HOUND – Foxhound. Never referred to as “dogs.” Females are “bitches,” and males are “dog-hounds.” 

HUNTSMAN – The person who controls the hounds. May be one of the Masters or another member of the staff.

LARK – To jump fences unnecessarily when not on a run. Frowned on.

LINE – The scent trail of the fox or coyote.

MARK – Usually “mark to ground.” Hounds are marking when they indicate that the fox has gone to ground in a hole or other refuge. They bay and dig at the entrance. The sound they make is quite different from their hunting voice.

MASK – The head of the fox or coyote.

MASTER – The Master of Foxhounds, or MFH. The person (or people – there may be several joint-Masters) who is in charge of the Hunt.

MEET – The assembly of the hunt for a day’s sport, as in “The meet tomorrow is at Eli’s Woods.”

MEMBER – A subscriber to the hunt who has been awarded his colors and button.

MUSIC – Commonly used term describing the cry of hounds.

OPEN – A hound opens when it gives tongue on hitting the line.

PAD – The foot of the fox or coyote.

QUARRY – The fox or coyote.

RATCATCHER – Informal hunting attire. Worn during the cub-hunting season. In the Woodford Hounds, ratcatcher is generally worn on bye days and weekday hunts.

RATE – To verbally correct a hound, as in “Leave it!”

RIOT – Anything that hounds might hunt that they shouldn’t. 

RUN – The period when hounds are actually hunting the line of the fox. Generally the field is at a canter (or gallop).

SCENT – The smell given off by the fox or coyote. Fox hounds hunt by scent with their noses, not by sight.

SPEAK – Hounds speak when they give tongue.

STAFF – The huntsman and whippers-in.

STERN – A hound’s tail.

SUBSCRIBER – One who pays an annual subscription, or dues, to the hunt for the privilege of hunting on a regular basis.

TALLY-HO – Yelled by the staff member who views the fox or coyote. Can also be given by a member of the field if no staff view. More often transmitted to the huntsman by radio in the Woodford Hounds. A screeching holler is also often used instead. Members of the field should be very careful to only tally-ho when they are certain they are viewing the hunted fox and that staff haven’t. 

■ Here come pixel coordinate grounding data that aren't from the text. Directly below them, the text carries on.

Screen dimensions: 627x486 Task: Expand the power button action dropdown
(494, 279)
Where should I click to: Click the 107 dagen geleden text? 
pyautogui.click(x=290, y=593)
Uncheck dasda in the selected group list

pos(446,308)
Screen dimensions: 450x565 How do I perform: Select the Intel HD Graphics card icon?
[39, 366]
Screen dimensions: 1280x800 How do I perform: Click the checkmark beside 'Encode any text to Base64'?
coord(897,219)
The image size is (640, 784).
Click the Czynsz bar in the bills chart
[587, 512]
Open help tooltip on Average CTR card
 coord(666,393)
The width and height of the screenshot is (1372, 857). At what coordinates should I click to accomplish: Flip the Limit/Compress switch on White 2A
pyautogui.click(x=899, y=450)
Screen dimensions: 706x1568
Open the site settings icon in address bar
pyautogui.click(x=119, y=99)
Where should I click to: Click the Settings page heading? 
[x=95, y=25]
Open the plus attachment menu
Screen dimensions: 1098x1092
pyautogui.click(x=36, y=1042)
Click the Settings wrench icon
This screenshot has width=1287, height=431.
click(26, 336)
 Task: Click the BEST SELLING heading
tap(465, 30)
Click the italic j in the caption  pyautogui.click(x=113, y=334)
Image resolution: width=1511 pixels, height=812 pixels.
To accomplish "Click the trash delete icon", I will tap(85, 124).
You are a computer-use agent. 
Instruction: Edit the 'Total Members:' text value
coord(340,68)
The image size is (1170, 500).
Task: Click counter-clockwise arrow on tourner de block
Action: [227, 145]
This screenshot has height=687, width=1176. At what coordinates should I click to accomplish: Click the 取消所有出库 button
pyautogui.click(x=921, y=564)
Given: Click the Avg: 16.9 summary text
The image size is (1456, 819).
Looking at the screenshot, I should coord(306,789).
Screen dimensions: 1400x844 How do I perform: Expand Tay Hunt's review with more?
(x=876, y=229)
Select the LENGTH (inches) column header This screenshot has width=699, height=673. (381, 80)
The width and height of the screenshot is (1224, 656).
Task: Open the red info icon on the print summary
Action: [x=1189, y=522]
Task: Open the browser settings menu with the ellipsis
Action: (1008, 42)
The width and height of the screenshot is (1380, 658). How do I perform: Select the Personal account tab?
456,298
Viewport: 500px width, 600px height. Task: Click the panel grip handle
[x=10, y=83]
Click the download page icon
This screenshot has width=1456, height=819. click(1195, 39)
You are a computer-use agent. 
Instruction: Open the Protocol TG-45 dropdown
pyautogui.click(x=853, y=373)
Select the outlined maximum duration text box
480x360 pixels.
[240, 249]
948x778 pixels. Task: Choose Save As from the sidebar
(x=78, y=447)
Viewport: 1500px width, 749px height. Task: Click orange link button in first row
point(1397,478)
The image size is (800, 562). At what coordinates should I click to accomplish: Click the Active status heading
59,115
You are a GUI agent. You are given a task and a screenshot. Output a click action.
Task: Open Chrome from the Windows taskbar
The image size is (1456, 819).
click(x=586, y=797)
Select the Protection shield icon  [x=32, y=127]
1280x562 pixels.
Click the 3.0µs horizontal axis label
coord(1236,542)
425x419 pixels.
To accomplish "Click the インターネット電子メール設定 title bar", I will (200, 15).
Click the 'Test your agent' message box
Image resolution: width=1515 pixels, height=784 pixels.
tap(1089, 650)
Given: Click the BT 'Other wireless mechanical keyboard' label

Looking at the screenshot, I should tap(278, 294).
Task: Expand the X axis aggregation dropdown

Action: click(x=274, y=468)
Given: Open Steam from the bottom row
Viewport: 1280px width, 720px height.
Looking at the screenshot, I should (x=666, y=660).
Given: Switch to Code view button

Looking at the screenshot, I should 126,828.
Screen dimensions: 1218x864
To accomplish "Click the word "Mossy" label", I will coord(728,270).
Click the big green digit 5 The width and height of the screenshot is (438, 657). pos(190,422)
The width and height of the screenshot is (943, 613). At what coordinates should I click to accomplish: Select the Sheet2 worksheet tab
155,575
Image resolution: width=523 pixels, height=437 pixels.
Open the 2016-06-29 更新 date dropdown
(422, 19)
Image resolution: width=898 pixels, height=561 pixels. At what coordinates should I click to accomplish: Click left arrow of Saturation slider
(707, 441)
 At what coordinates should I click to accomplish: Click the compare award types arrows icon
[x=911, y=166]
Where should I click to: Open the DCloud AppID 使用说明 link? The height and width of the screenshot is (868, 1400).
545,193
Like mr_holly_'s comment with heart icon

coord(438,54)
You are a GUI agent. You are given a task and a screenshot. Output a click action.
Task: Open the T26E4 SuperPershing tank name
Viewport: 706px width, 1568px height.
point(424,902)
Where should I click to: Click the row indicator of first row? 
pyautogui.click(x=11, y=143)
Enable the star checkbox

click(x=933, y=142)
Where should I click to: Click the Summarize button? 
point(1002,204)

TONGUE – Cry. A hound “gives tongue” when he is on a line.

VIEW – To see the hunted fox or coyote.

WARE – Short for “beware.” Used to warn following riders of some danger, as in, “Ware wire!” or “Ware hole!” When said, you should do so in a voice loud enough to be heard by whomever is behind you, but not at the top of your lungs. Point to the hole, wire, etc. as you speak. 

WHIPPER-IN – Also commonly called “Whip.” A staff member who assists the huntsman in hunting hounds. There can be any number of them.